Water is increasingly recognized as a strategic business risk. There is a growing volume of investment research on water indicating that the value of water is now recognized in an investment context. In March 2008, JP Morgan published Watching Water: A guide to evaluating corporate risks in a thirsty world and in February 2009 the investor coalition Ceres published Water Scarcity and Climate Change: Growing Risks for Businesses & Investors.
Such reports indicate that companies are potentially exposed to several challenges related to increasing water demand, water scarcity and declining water quality, all of which could significantly impact business operations. Potential impacts include: higher costs for access to water and pre-treatment; regulatory caps and more stringent regulations for wastewater treatment; decreased water availability; conflicts with local communities and other users; operational disruptions; increased responsibility and costs to implement community water infrastructure to protect the company’s reputation. Companies that fail to address these issues have the potential to present material risks to shareholders.
Potash has already experienced some of these impacts. New regulatory limits in Ohio for water discharges took effect in September 2009 with implications for Potash’s Cincinnati facility. In addition, the company paid $1.2 million in 2008 to support community water infrastructure in Penobsquis, New Brunswick and continues to supply drinking water to residents. Finally, Potash has significant investments in countries where water scarcity is a critical issue, such as Israel, Jordan and China.
To date, Potash has not published a water strategy or water targets to drive the more efficient use of water resources. While Potash has commendable disclosure on some water metrics such as amount of water withdrawn and amount of water recycled, there is no strategic discussion of water as a risk to the company’s operations and no consideration of how those risks are or will be mitigated.
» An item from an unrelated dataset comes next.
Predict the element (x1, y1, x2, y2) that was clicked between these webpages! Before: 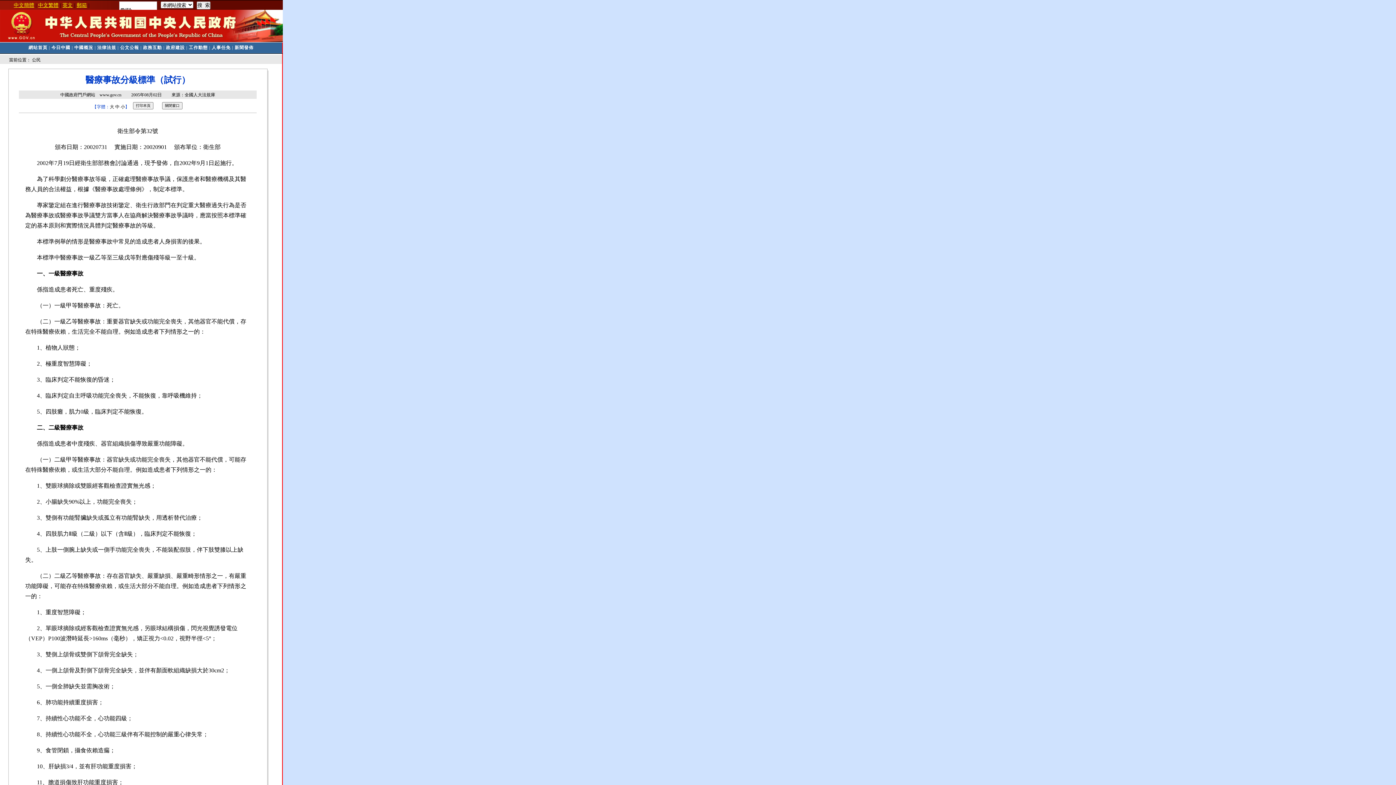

Business disclosure of water-related issues will benefit Potash by enhancing the company’s understanding of the risks and opportunities while providing investors and other stakeholders with better information (see https://www.cdproject.net/en-US/Programmes/Documents/CDP_Water_Disclosure_ PDF.pdf).
Several organizations have devoted resources to developing tools for corporate water risk assessments including the World Business Council on Sustainable Development and the Water Footprint Network. Teck Resources undertook a Global Water Risk Assessment in 2007 and peers such as Suncor and Nexen have developed water principles and set absolute water reduction targets.
BE IT RESOLVED THAT: The Board of Directors provide a report to shareholders by September 2010, prepared at reasonable cost and omitting proprietary information, describing how Potash Corporation is assessing the physical, regulatory and reputational risks associated with water as it relates to the company’s operations and investments.